**Required task**. Render every line of the listing below as a numbered list, skipping blank lines. Leave the pictures out.

**Stored rows**.
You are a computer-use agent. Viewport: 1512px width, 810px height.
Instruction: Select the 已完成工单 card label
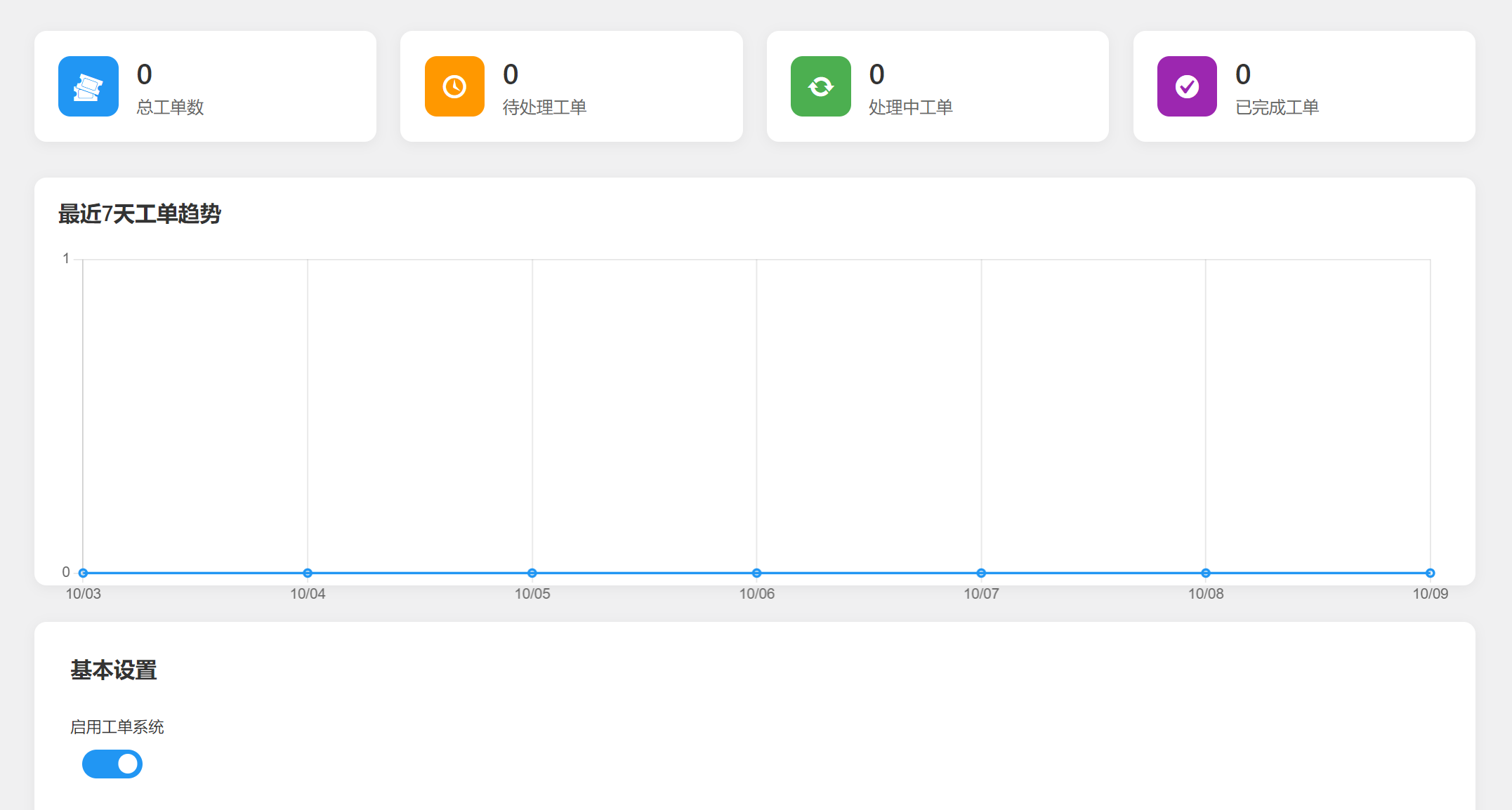1277,107
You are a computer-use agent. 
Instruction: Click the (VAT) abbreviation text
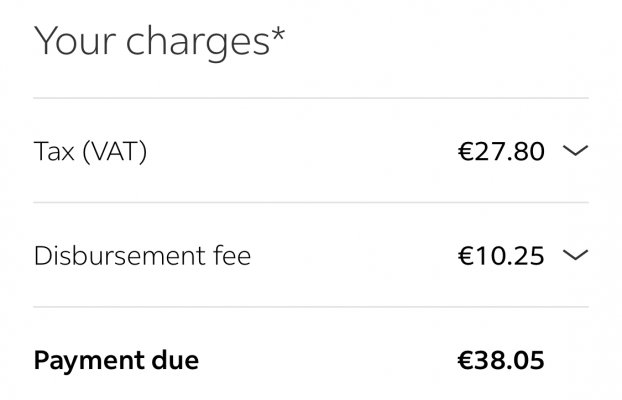[114, 152]
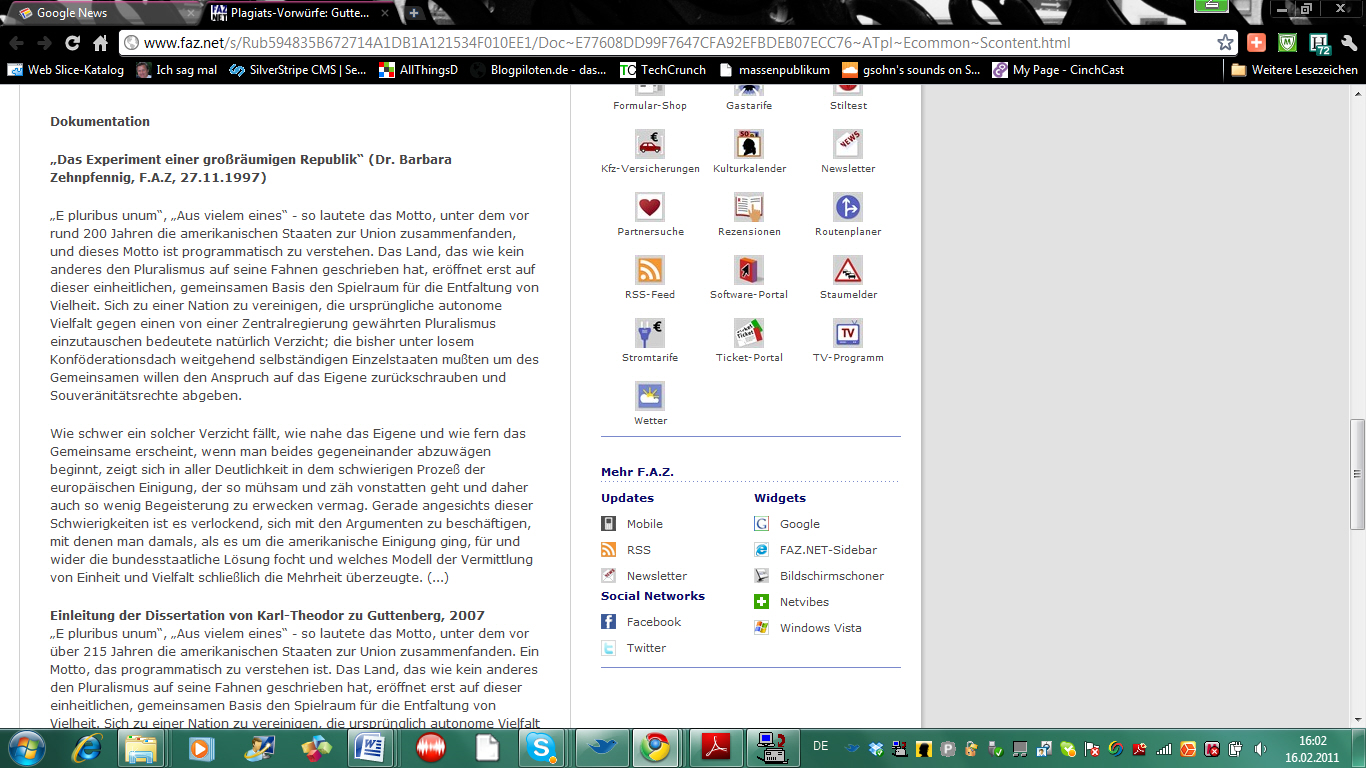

**Written answer**.
1. You are a computer-use agent. Viewport: 1512px width, 810px height.
2. Instruction: Select the 已完成工单 card label
3. 1277,107
4. You are a computer-use agent. 
5. Instruction: Click the (VAT) abbreviation text
6. [114, 152]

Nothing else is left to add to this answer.